**PROBLEM TO WORK ON:** Locate every line below that contains the word "Street" and copy it.

**PROVIDED MATERIAL:**

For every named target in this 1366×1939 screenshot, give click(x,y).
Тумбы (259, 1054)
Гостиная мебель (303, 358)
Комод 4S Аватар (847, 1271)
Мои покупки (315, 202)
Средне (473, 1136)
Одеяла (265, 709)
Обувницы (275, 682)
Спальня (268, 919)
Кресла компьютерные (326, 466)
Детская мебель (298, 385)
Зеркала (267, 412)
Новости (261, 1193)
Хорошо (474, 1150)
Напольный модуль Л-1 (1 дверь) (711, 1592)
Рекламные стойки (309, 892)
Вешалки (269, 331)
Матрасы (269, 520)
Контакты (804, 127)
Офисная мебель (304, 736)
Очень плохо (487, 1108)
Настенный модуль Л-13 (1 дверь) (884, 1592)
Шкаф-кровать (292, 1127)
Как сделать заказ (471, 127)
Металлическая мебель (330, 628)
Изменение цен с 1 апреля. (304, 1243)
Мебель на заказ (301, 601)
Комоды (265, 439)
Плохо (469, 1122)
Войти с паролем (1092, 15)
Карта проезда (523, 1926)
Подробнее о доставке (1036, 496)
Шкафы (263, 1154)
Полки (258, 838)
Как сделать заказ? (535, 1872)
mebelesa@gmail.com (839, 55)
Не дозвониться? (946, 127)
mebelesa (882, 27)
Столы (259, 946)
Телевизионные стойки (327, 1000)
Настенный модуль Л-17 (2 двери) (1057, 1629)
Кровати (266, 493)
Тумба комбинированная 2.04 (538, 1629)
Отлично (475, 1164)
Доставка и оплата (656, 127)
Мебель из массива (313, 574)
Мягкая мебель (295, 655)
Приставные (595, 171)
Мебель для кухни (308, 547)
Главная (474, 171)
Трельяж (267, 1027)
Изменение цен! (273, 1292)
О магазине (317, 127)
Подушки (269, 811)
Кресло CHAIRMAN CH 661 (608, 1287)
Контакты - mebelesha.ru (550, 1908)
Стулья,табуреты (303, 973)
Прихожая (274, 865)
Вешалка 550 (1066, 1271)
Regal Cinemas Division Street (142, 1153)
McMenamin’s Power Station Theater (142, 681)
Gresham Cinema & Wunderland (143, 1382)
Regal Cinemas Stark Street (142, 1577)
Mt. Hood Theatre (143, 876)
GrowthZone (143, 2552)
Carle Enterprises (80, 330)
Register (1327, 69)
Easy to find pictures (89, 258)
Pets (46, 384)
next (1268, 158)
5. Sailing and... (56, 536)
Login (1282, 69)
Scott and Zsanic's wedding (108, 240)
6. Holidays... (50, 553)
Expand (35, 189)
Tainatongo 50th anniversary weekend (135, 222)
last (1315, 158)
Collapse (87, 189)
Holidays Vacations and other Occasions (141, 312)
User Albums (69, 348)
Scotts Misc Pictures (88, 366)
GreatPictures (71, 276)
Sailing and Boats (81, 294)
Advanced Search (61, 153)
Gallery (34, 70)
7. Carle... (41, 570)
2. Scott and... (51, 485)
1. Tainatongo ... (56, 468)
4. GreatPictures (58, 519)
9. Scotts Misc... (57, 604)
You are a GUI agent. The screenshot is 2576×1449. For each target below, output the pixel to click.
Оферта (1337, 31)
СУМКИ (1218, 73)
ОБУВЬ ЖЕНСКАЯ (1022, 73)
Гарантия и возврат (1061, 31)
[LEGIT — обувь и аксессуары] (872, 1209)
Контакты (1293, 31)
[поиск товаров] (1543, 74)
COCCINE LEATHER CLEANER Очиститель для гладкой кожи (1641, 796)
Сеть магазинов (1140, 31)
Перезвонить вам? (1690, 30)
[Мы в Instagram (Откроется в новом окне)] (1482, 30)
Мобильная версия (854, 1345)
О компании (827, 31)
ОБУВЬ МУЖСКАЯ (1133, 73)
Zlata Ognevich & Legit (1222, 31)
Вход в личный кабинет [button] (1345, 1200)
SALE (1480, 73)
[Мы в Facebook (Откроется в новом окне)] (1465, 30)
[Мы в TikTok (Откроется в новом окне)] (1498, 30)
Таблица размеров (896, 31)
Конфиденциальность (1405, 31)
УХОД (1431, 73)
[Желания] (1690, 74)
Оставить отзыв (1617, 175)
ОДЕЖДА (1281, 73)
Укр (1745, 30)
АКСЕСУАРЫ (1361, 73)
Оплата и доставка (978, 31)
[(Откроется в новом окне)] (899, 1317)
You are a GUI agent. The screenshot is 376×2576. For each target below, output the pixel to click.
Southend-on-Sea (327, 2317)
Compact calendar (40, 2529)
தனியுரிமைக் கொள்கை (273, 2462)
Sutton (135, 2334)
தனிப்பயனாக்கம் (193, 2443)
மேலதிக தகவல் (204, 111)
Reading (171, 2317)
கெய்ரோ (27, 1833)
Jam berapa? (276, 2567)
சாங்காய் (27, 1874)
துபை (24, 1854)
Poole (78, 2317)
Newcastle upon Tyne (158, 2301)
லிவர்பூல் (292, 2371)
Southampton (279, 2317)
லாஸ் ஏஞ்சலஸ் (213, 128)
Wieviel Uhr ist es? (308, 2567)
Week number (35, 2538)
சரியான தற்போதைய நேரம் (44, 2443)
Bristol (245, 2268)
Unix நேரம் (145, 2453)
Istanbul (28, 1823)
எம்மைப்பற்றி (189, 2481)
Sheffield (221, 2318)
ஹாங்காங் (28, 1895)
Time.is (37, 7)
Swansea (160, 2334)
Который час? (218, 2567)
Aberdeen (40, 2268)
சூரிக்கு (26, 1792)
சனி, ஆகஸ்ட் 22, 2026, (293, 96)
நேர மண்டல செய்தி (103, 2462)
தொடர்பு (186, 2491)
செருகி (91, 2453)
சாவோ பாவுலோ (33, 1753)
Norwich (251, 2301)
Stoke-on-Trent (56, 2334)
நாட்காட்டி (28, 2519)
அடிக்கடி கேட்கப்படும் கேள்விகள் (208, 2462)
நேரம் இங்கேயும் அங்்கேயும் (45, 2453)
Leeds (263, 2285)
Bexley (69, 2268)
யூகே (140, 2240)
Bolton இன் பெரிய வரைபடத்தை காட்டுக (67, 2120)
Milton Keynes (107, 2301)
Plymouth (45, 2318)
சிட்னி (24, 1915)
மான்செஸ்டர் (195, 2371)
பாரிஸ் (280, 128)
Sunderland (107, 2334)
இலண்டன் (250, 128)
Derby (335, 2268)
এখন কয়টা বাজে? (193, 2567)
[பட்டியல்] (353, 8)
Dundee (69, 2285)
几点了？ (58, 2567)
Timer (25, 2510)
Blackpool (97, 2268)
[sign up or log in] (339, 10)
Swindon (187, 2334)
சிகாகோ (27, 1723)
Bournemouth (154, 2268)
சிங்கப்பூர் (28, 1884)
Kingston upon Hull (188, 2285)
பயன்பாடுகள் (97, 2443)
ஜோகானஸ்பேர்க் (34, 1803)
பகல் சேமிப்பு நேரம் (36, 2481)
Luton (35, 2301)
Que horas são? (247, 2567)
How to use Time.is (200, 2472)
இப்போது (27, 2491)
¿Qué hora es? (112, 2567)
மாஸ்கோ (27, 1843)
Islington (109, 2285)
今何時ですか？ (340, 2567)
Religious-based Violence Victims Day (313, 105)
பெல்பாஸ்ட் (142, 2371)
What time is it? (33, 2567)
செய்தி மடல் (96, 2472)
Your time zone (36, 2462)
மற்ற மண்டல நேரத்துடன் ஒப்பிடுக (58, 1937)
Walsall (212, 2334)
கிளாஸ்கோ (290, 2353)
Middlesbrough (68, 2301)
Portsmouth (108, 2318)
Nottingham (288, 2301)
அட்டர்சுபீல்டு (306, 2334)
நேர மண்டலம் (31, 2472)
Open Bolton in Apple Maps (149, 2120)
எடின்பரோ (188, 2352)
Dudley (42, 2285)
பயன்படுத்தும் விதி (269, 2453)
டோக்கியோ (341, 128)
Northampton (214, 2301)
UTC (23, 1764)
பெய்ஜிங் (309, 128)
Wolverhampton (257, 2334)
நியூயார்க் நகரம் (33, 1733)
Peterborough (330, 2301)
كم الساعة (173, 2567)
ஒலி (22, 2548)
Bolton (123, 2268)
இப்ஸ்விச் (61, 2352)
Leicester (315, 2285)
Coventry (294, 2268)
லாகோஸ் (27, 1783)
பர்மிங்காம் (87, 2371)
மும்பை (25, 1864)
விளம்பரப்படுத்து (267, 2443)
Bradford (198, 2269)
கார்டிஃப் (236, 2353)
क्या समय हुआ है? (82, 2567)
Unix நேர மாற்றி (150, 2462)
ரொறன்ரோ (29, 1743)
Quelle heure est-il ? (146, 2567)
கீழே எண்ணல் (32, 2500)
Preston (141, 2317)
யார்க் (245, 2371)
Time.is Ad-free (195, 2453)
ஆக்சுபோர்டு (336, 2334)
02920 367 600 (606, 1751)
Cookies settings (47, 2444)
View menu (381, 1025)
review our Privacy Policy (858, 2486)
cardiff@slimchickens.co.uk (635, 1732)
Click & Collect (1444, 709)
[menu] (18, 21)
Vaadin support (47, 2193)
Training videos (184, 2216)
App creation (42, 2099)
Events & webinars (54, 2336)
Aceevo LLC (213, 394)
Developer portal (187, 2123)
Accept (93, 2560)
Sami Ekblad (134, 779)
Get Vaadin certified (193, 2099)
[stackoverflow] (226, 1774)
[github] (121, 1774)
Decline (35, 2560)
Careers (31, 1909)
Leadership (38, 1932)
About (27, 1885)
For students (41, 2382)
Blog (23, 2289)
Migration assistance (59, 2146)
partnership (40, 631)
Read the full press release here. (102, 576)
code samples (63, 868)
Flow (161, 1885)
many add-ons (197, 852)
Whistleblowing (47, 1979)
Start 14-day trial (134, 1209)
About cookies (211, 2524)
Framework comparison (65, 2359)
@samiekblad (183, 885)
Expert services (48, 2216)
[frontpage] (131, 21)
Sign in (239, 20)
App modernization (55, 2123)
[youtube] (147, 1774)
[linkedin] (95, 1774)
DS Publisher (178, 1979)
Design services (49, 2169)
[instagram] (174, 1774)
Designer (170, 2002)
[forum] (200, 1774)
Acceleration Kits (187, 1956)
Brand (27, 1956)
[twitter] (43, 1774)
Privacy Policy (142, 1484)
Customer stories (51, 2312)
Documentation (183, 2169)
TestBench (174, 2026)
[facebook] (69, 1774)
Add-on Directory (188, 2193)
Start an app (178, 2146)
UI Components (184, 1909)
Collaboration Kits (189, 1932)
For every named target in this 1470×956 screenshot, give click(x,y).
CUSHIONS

**EXPECTED ANSWER:**
Regal Cinemas Division Street (142, 1153)
Regal Cinemas Stark Street (142, 1577)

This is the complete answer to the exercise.